Мысли, как паводок, аж качают ее. Какая-то сильная и теплая волна разносится по всему телу, и Евдокия уже не видит ни предосеннего неба, ни небольшого двора, ни черного покосившегося плетня, в нескольких местах изодранного пулями…
Густые утренние поля встрепенулись в полете, переплеснулись за искристый горизонт, отчетливо зашевелились на фоне золотого литья облаков и умылись солнцем. И нет на полях ни пучков колючего, поржавевшего от ненастья провода, ни линии окопов; даже свежие красноармейские могилы колышутся всплесками ярой чубатой пшеницы, горят красными лентами маков, солнце поднимают из-под земли. И не пули подсекают стебель, а наклоняет его перепел, поющий в радости, что теплыми комочками покатились его дети по земле, на молодых крыльях поднялись в небо. А она, Евдокия, едет и едет с Тимофеем полевой дорогой на свою ниву.

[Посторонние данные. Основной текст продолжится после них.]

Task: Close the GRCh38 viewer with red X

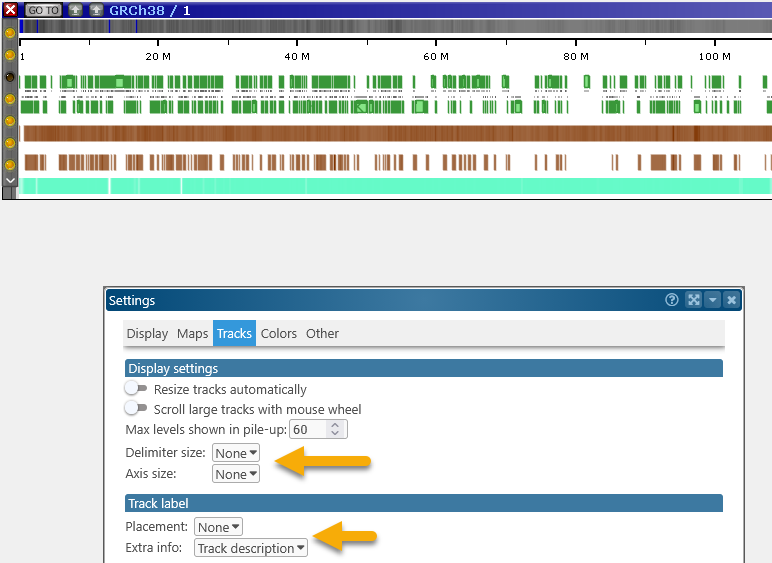Action: tap(10, 9)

Певучий колос детскими ручонками льнет к ней, пазуху ищет, ароматной росой обдает босые ноги…
«Неужели это все будет?»
Вдруг вздрогнула молодая женщина: словно на клочке черной тучи увидела свои искалеченные молодые годы…
Высохшая степь.
Барская пшеница.
И потрескавшиеся в кровь, обгорелые губы жнецов. Задыхаются в зное грудные дети, старичками родившиеся в срок. И нет в присохших грудях матерей молока для детей. Только есть соленые слезы в глазах. И падают они на желтые детские личики, на тринадцатый измученный сноп.
Вот ее мать на третий день после родов, не разгибая спины, подсекает серпом хрупкую, перестоянную пшеницу. Скрипит зубами от боли, кусает распухшие губы, а жнет, млея душой над тринадцатым снопом.
– Мама, отдохните.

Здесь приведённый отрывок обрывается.